* LATIHAN 1
Ganti "screenshot" dengan "image" pada baris data, mulai dari baris yang memuat "This screenshot has height=424, width=794." sampai akhir baris data (keduanya termasuk), lalu tuliskan kembali bagian itu tanpa perubahan lain. Jangan sertakan gambar dalam jawaban.

* KUTIPAN TEKS
Menyelamatkan
Demokrasi
Airlangga Pribadi Kusman ; Pengajar
Departemen Politik FISIP
Universitas Airlangga
|
KOMPAS,
24 Februari
2018
Keberlangsungan demokrasi dan keadaban
publik di dalamnya bukan hanya ditentukan oleh kematangan warga negara untuk
menjaga nilai-nilai kewargaan. Akan tetapi, hal yang lebih penting dalam
realitas politik sangat ditentukan oleh kesadaran kalangan elite politik
untuk membangun aliansi politik berlandaskan komitmen jangka panjang untuk
merawat demokrasi. Bukan sekadar memperoleh kekuasaan dan kemakmuran
berdasarkan kalkulasi kepentingan jangka pendek.
Tahun ini Indonesia tengah memasuki tahun
politik, yang ditandai oleh pemilihan kepala daerah serentak di berbagai
provinsi dan kabupaten/kota. Belajar dari momen politik pilkada yang telah
berlangsung, seperti Pilkada DKI Jakarta, kita menyaksikan bagaimana arena
pemilihan kepala daerah menjadi arena elite mengalkulasi manuver politik
hanya dari sudut pandang mendapatkan kekuasaan. Tidak peduli dampaknya bagi
masa depan kebinekaan Indonesia.
Sentimen populisme
Seperti yang tengah berlangsung di seluruh
dunia, saat ini dinamika politik Indonesia menghadapi godaan besar untuk
merangkul sentimen populisme yang mengarah pada tendensi kanan jauh (far
right populism). Merebaknya sentimen anti terhadap kaum minoritas ataupun
pengentalan terhadap identitas pribumi versus pendatang (nonpri) dalam
diskursus politik sehari-hari adalah beberapa indikasi politik yang tengah
menguat.

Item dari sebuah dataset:
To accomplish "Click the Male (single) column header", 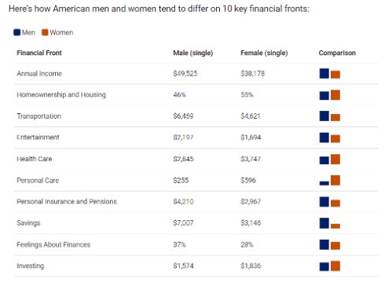I will coord(193,53).
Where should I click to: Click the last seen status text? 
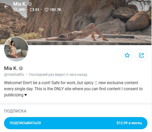point(58,74)
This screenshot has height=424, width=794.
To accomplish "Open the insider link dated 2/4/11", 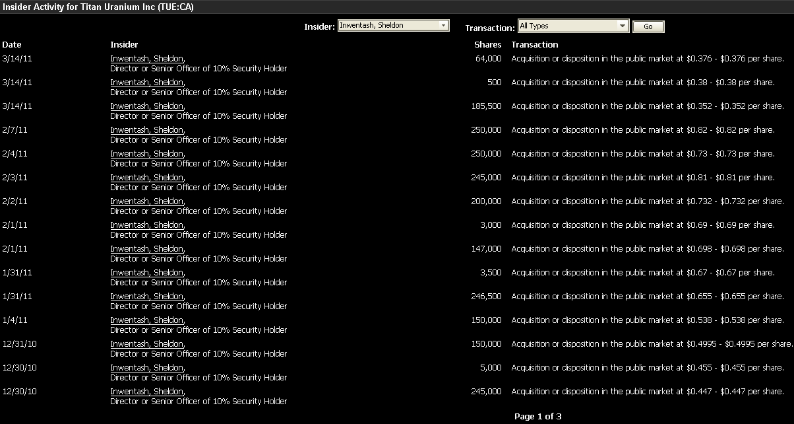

* LATIHAN 2
Teruskan tulisan opini tentang upaya menyelamatkan demokrasi itu, dimulai setelah kalimat terakhirnya.

* HASIL 1
This image has height=424, width=794.
To accomplish "Open the insider link dated 2/4/11", 

* HASIL 2
Masuknya figur-figur yang mengusung isu
fasistik, menebar kebencian dan fanatisme dari luar ke dalam ruang politik
elektoral, mengingatkan pada dua profesor politik dari Harvard
University—Steven Levitsky dan Daniel Ziblatt (2018)— dalam karyanya How
Democracies Die. Levitsky dan Ziblatt
berangkat dari tesis sederhana dengan ilustrasi pembahasan yang menarik dan
sangat kaya.
Menurut mereka, munculnya figur-figur
populis otoritarian terjadi akibat kegagalan pemimpin demokrasi menutup pintu
politik elektoral dari anasir-anasir fanatik dan fasis. Sementara
keberhasilan tatanan demokrasi menyelamatkan keberlangsungannya didukung oleh
kemampuan menahan diri dari elite untuk menjaga agar figur- figur ekstrem
tidak mereka pilih menjadi pemimpin.
Merawat demokrasi
Terkait dengan pengalaman politik menghadapi
godaan populisme sayap kanan, sejarah politik Amerika Serikat memberikan
pembelajaran politik penting untuk menyelamatkan institusi politik elektoral,
sebelum akhirnya jebol oleh gelombang pasang sentimen rasisme yang
mengantarkan Donald Trump menjadi presiden.
Semenjak abad ke-20, Amerika Serikat
mencatat tampilnya beberapa figur yang mencoba peruntungan politik menuju
Gedung Putih dengan mengolah isu rasisme, fundamentalisme agama, ataupun
anti-imigran, tetapi kandas karena tidak berhasil melewati benteng tebal
institusi dua partai untuk maju menjadi kandidat presiden.
Salah satu ilustrasi kisah yang menarik
adalah langkah George Wallace, Gubernur Alabama yang bertarung untuk memperebutkan
kursi menuju Gedung Putih tahun 1968. Wallace pada awalnya adalah politisi
yang menghormati keadaban publik, tidak pernah bermain-main dengan isu
rasial.
Namun, dia belajar bahwa dalam kesempatan
pertama dirinya mencalonkan diri sebagai gubernur Alabama tahun 1958, ia
dikalahkan rival politiknya, George C Hawkins, yang didukung oleh ormas
preman rasis Ku Klux Klan. Maka, dalam pertarungan pemilihan gubernur
selanjutnya, Wallace mengubah haluan politiknya dengan mengolah narasi
rasisme. Hasilnya, Wallace menjadi Gubernur Alabama.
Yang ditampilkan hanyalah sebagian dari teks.